Galvan filled the dining rooms with antiques that took her fancy, and more or less anything else too. Mismatched shelves and glass cabinets display collections of plastic dolls, old typewriters and radios, neon beer signs, beer bottles, souvenir china, Christmas ornaments, and Mardi Gras beads. Wildly colorful floral oilcloths are the brightest reminders of Mexican folk art.

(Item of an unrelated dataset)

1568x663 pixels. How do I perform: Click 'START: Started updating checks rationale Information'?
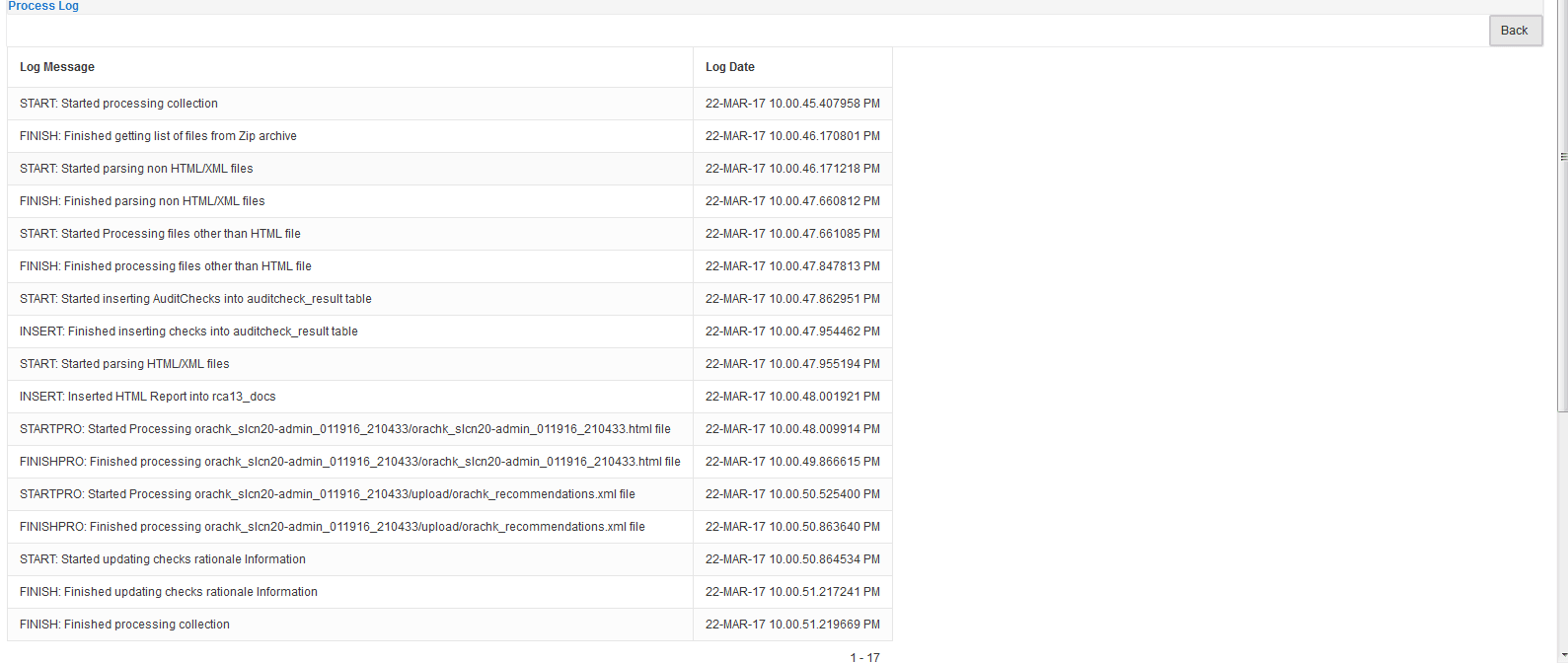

But it is the food that made Irma’s a local landmark and the reason I wanted to go back right away—despite having just taken vigorous part in a huge group lunch with a posse of national restaurant critics. We were there at the behest of Alison Cook, the critic for the Houston Chronicle, who had regaled us for years with tales of Irma’s and of Irma. We immediately saw why. Galvan, who has the carriage of a dancer, waited on us, wearing her usual sweatshirt and boldly patterned tights (and, that day, combat boots). She bears plates over her head, and she stretches her arms out theatrically to get the attention of a whole table and signal waitresses to bring more of her signature lemonade (a tropical-fruit punch tasting more of strawberry, orange, and papaya than of lemon)—gestures perhaps acquired over a lifetime of compensating for low stature. Dishes arrive in a flash after she commands her small fleet of cooks to produce them. “She orders me around, too,” Alison Cook, a staunch loyalist from the beginning, admitted.

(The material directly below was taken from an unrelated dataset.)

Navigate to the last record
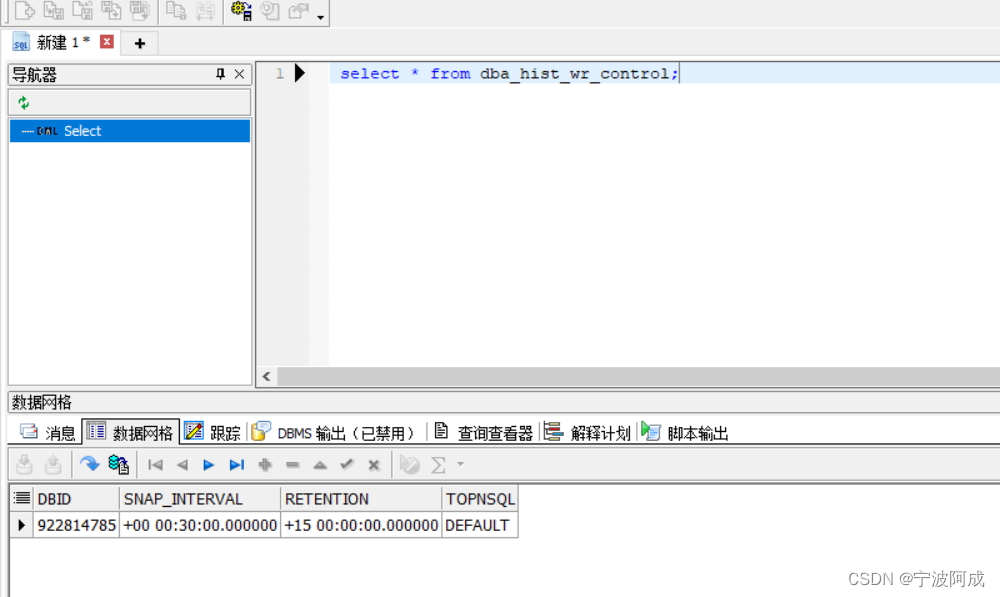Screen dimensions: 1000x597 (x=237, y=464)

I kept asking for more napkin-lined baskets of handmade corn tortillas, made every morning and warmed to order (they are impossible to find in Boston, where I live, and hard enough to find even in Houston), which make every enchilada noteworthy. Most popular are tortillas rolled around spinach sauteed with garlic so quickly that the leaves, shiny with olive oil, are barely wilted. They come in a fresh tomatillo sauce, yellow-green and lightly acidic and oniony, and topped with melted jalapeño jack cheese or mozzarella.

Galvan makes fresh flour tortillas, too, one of several Tex-Mex staples she did not grow up eating (“I called them gringo tortillas”) but has mastered anyway—like salsa and chips, which she never saw in a Mexican home or restaurant. Now salsa and chips come to the table, and both are predictably fresh: quick-fried chips from her own homemade tortillas, with bright-flavored salsa made daily. The guacamole, too, is made by hand, and meticulously; it draws people from all over Houston.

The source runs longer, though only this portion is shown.